I have this moment I flash back to often, me and my then, 2 year old daughter sitting at the dining room table eating clementines. As I peeled each piece I held it up to the light to check for seeds, I then passed it into an anxiously waiting chubby little hand. Each time, my daughter would hold the piece up to the light and check for seeds again. At first I thought this was an adorable display of mommy mimicking. It wasn't until years later that I realized she was checking because she didn't trust me, she still doesn't. I know because she has told me so.
As a mother it is a deep ingrained animal instinct to protect our young, and our young should be able to feel that deep connection and trust that we will always do what's best, safe, and most loving for our babies.
For my daughter, and for some many adoptive children having trust is, and will always be a weakness. This is a fact that, as a mother I have struggled with, some times more than others. Sometimes I find myself barely keeping my head above the emotional waters of parenting a child with these weaknesses. I needed to reach out, I needed someone, somewhere to share my feelings with no risk of judgment, and with the safe knowledge that my feeling would be welcomed by other mothers who had been there. For me, I found this support on-line.

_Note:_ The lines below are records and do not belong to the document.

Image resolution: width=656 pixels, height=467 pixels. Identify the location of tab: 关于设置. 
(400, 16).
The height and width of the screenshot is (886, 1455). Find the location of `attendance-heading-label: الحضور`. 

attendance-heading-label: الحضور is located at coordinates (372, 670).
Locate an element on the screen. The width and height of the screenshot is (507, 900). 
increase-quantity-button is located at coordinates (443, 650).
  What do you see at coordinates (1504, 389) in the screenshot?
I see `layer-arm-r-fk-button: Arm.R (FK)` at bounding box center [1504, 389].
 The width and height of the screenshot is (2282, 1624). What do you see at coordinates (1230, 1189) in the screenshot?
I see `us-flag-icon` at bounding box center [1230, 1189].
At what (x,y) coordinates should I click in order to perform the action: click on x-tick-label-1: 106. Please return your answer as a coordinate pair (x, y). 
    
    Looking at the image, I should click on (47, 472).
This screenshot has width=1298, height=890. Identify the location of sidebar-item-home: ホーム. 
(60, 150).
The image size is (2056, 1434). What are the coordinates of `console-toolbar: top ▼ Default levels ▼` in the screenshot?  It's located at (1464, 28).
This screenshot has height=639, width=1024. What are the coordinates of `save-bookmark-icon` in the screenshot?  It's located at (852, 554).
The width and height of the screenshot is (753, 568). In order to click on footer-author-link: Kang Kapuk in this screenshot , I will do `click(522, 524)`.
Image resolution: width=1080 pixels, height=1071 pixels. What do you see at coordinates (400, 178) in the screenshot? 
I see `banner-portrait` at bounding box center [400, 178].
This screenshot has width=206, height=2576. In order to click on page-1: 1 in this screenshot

A Facebook page that frankly has been true light in the moment of some pretty dark days. Having parent to parent support is something I think every one agrees is a good idea, but isn't always something that is easily accessed. Support groups in the community do not exist where I live, and even if they did, being able to physically attend would take a miracle. For us having a family of parents on line is what has been the most helpful, a group of professional adoptive parents, who have experience, kind words, virtual hugs and compassion is what has made the biggest difference for me.
I don't feel alone anymore, and I feel like every morning when I wake up, I know whatever the day has in store, I have somewhere to turn. Somewhere to share good news and bad, funny quotes and stories only an adoptive parent would get. Peer support is a crucial component to parenting success. I have always loved the term, it takes a village to raise a child. I believe that is true, my village includes the people I have met in my online support group.